Stored records:
--- START ---

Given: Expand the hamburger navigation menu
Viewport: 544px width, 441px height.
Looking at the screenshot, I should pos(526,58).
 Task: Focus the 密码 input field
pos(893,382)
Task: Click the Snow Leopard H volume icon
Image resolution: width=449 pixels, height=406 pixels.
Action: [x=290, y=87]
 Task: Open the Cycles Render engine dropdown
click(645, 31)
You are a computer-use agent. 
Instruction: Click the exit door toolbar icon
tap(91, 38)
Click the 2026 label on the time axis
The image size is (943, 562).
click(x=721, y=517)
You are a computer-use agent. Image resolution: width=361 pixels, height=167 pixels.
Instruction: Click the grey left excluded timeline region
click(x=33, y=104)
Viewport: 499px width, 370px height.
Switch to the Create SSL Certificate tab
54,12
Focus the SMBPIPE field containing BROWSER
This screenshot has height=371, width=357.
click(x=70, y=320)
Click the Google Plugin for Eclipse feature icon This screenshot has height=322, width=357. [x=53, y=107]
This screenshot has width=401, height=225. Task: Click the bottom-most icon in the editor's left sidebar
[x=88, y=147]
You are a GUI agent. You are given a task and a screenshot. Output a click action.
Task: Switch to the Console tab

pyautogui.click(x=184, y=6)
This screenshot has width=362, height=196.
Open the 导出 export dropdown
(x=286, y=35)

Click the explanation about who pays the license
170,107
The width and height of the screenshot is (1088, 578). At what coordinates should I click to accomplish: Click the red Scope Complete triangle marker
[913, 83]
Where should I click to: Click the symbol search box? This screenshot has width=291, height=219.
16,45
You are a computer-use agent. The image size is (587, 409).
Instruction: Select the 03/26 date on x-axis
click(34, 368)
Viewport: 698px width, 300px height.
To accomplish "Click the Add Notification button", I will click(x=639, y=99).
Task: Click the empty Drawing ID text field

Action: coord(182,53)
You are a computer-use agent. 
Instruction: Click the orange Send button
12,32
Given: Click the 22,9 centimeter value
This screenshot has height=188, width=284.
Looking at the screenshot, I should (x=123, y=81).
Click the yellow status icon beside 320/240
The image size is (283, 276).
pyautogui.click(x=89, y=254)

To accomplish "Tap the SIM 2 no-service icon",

--- END ---

Select and copy every line from the records that includes the word "computer".

> _Answer to this task_
You are a computer-use agent. 
You are a computer-use agent. Image resolution: width=361 pixels, height=167 pixels.
You are a computer-use agent. The image size is (587, 409).
You are a computer-use agent. 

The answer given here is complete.